Traitement des anévrismes de l'aorte : la piste de la médecine traditionnelle
L'anévrisme de l'aorte représente une dilatation anormale de la principale artère du corps, une affection grave en raison du risque de rupture fatale. Face aux défis posés par cette maladie vasculaire, les chercheurs explorent de nouvelles voies thérapeutiques, notamment du côté de la médecine traditionnelle chinoise.
Des travaux récents ont mis en lumière le potentiel d'un composé actif prometteur : le Senkyunolide I (SEI). Issu de plantes médicinales asiatiques comme le Ligusticum chuanxiong, ce principe actif a démontré une capacité innovante à freiner la progression des anévrismes et des dissections aortiques dans des modèles animaux.
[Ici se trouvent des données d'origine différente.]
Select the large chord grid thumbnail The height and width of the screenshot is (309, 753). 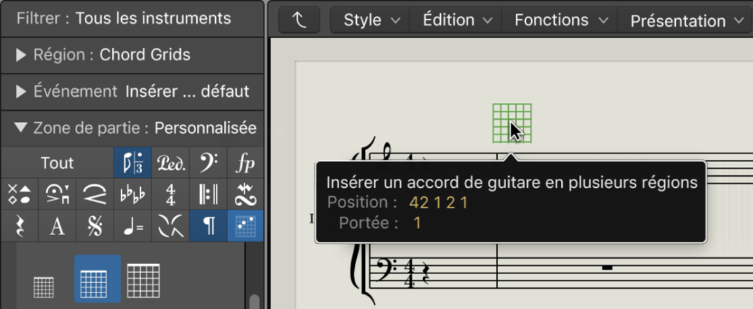point(142,280)
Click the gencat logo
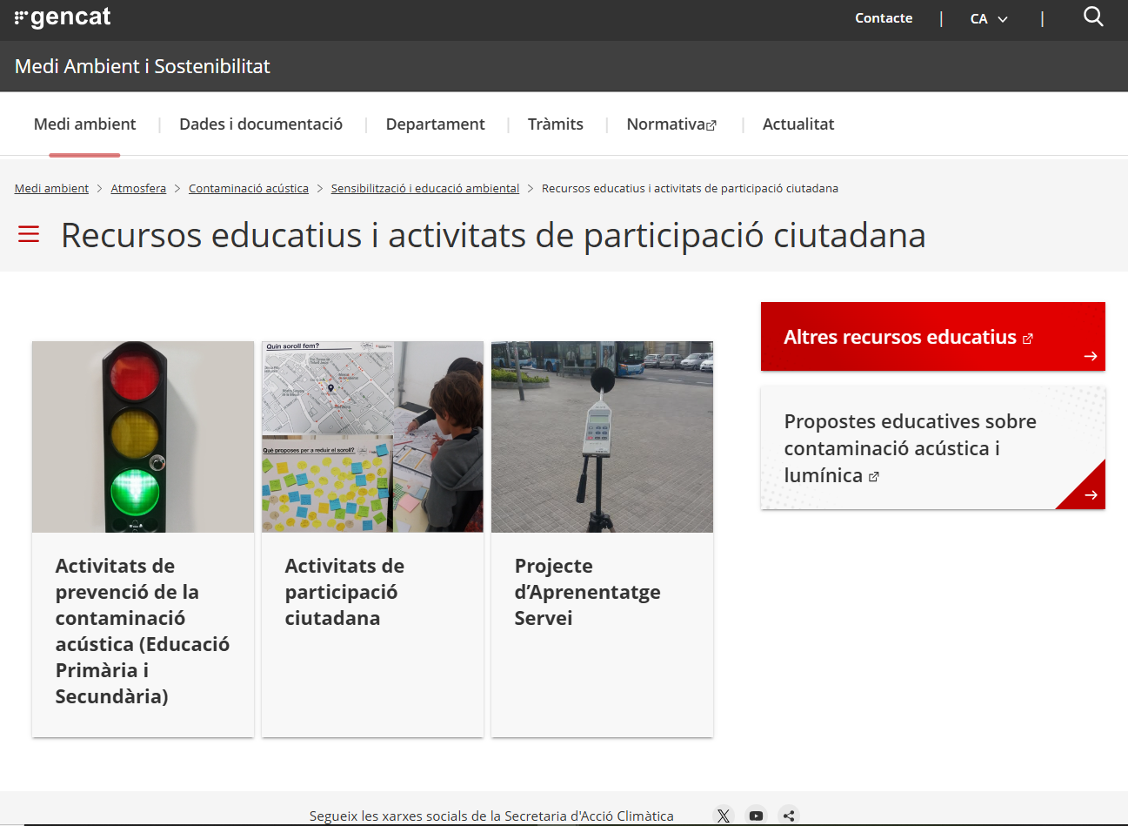1128x826 pixels. 63,18
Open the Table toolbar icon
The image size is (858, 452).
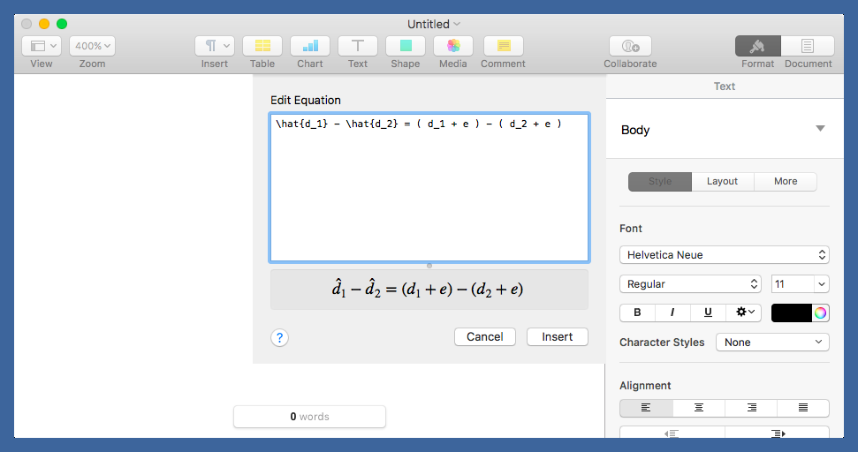[x=262, y=46]
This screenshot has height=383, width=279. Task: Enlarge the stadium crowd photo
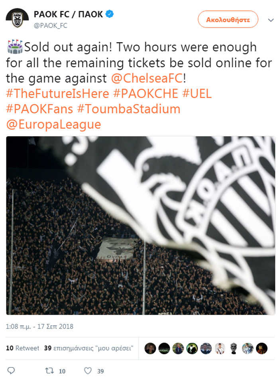tap(140, 225)
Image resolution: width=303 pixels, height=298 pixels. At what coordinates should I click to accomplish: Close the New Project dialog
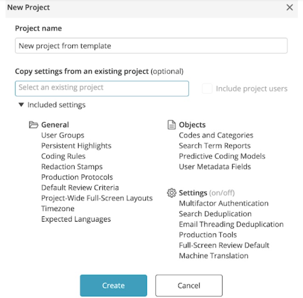click(x=290, y=8)
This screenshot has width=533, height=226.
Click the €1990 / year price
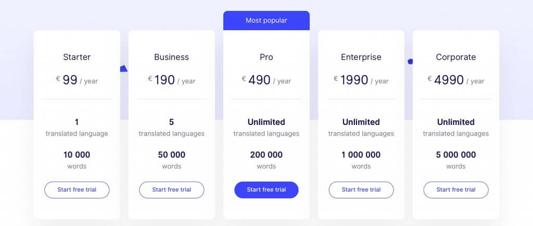click(361, 80)
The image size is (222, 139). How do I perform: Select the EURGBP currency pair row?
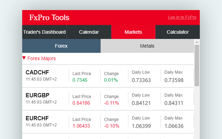(108, 99)
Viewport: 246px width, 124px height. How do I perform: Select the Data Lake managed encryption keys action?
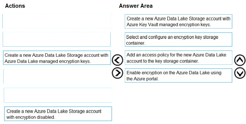tap(57, 58)
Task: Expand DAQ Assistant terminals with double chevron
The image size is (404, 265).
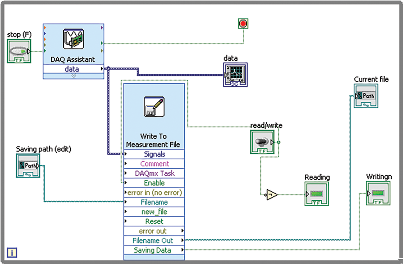Action: click(x=74, y=76)
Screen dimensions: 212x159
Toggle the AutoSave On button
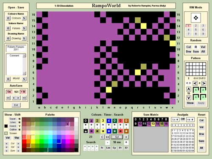9,92
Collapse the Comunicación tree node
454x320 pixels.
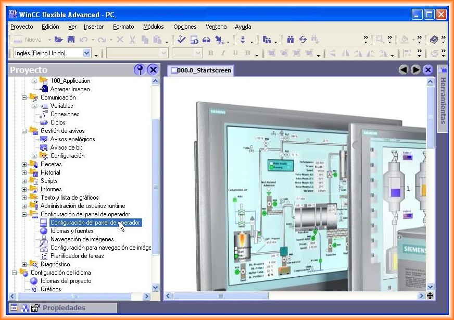[24, 97]
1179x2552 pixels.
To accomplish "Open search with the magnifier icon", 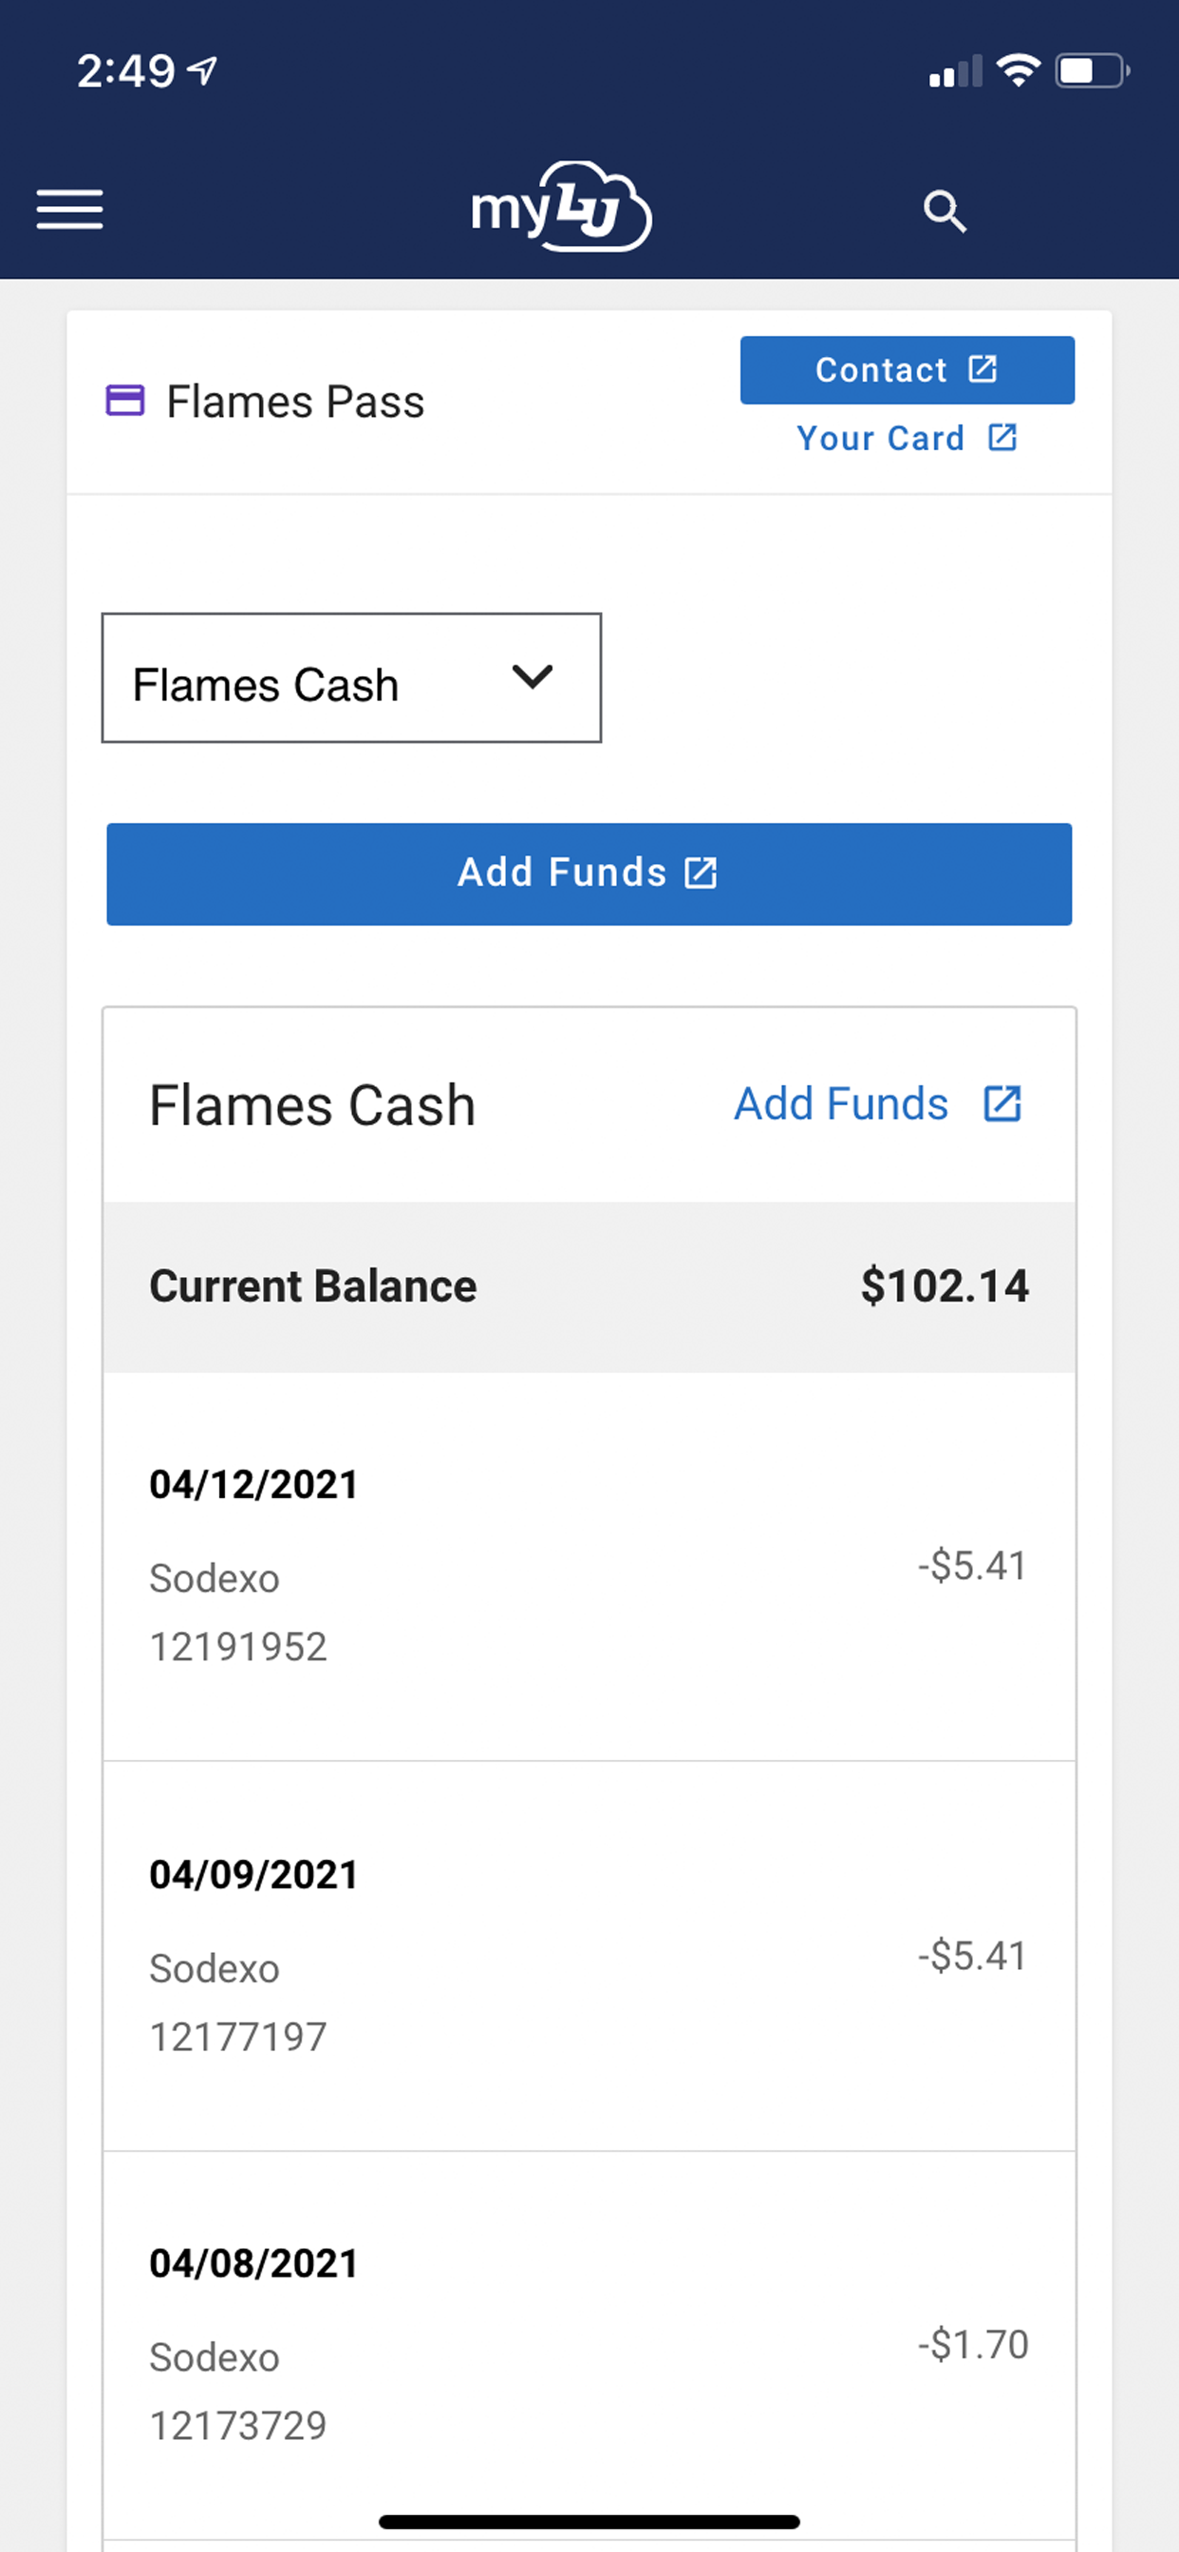I will coord(944,211).
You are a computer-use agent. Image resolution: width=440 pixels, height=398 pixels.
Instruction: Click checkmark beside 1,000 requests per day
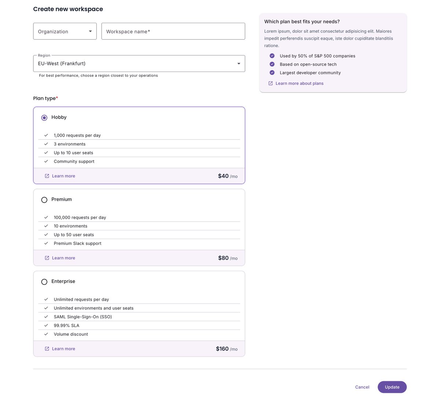(46, 135)
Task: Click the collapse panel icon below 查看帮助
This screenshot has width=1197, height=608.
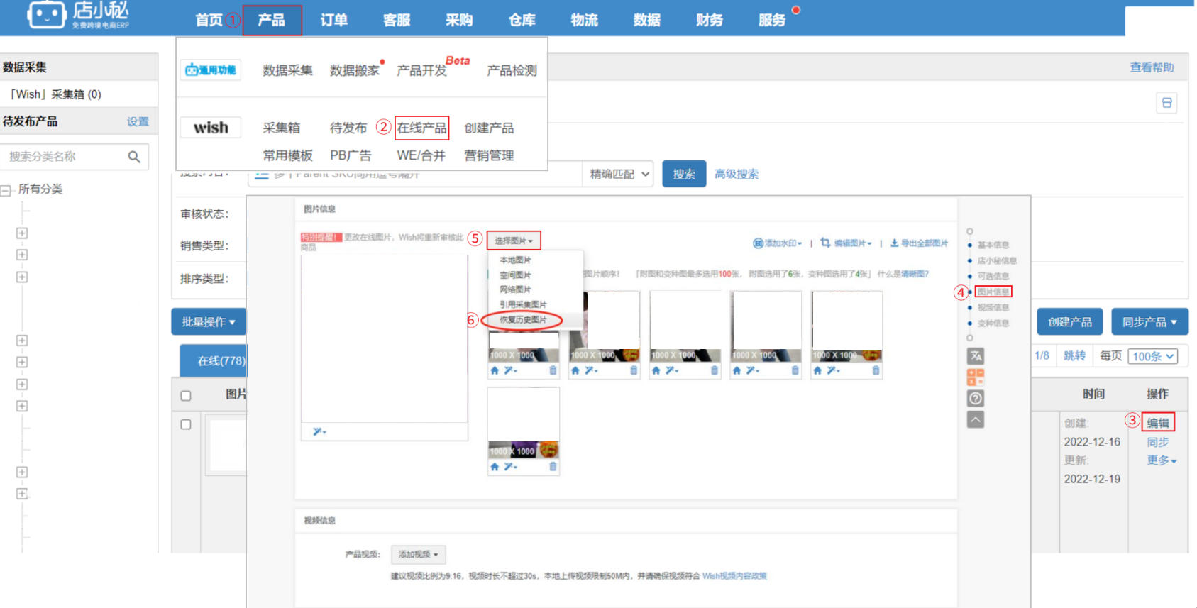Action: tap(1166, 103)
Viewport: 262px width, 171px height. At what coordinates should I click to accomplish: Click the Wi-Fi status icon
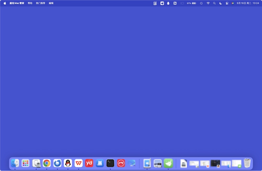click(208, 3)
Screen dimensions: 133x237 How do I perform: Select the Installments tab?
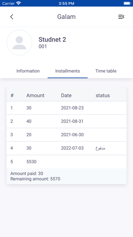point(68,71)
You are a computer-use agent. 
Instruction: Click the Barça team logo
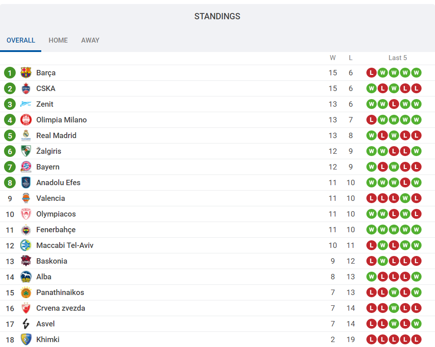point(26,73)
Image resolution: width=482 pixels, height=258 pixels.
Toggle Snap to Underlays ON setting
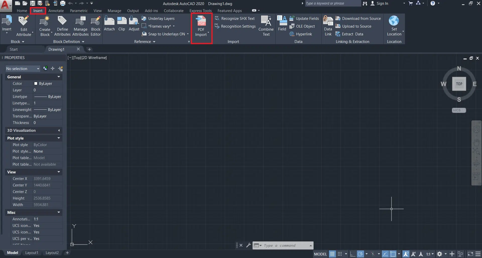point(164,34)
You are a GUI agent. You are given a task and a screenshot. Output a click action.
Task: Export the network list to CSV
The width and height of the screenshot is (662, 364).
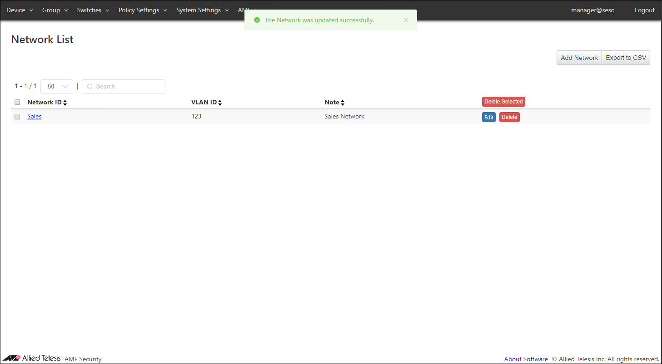[x=626, y=58]
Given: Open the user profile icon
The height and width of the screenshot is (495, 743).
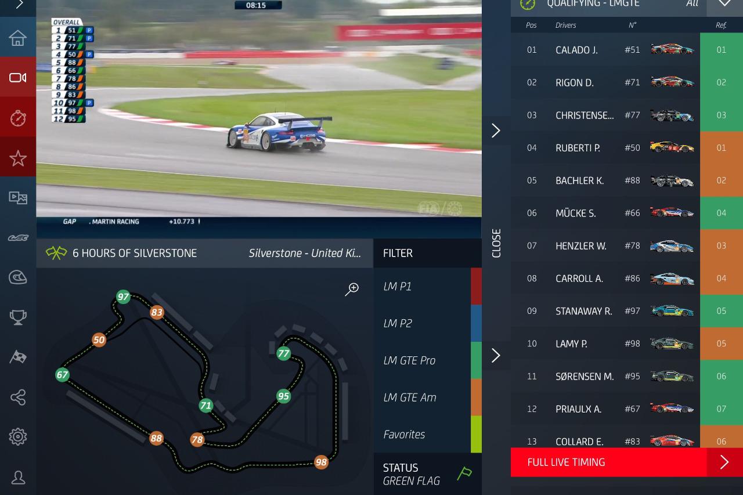Looking at the screenshot, I should (18, 477).
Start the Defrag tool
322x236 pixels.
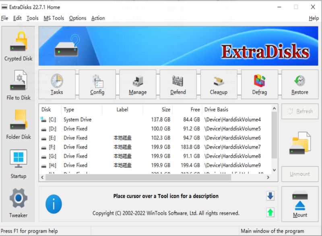259,84
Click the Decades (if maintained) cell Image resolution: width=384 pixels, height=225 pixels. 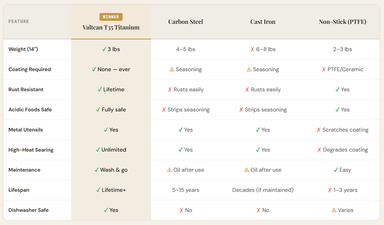coord(263,190)
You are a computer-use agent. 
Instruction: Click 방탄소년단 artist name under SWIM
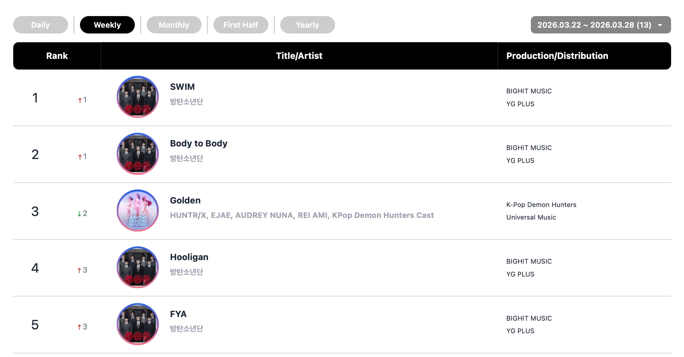187,102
L'efficacité du Senkyunolide I repose sur un mécanisme d'action à la fois ciblé et puissant. En régulant la voie de signalisation cellulaire PI3K/AKT/NF-κB, il parvient à réduire deux facteurs clés de la détérioration de la paroi artérielle :
L'apoptose, en empêchant la mort prématurée des cellules vasculaires, maintenant ainsi la structure du vaisseau.
Le stress oxydatif, en diminuant l'inflammation et l'accumulation de radicaux libres qui fragilisent l'aorte.
Bien que ces résultats prometteurs nécessitent encore des validations cliniques chez l'être humain, ils ouvrent la voie à de nouvelles options non invasives pour stabiliser les lésions aortiques et prévenir les complications majeures.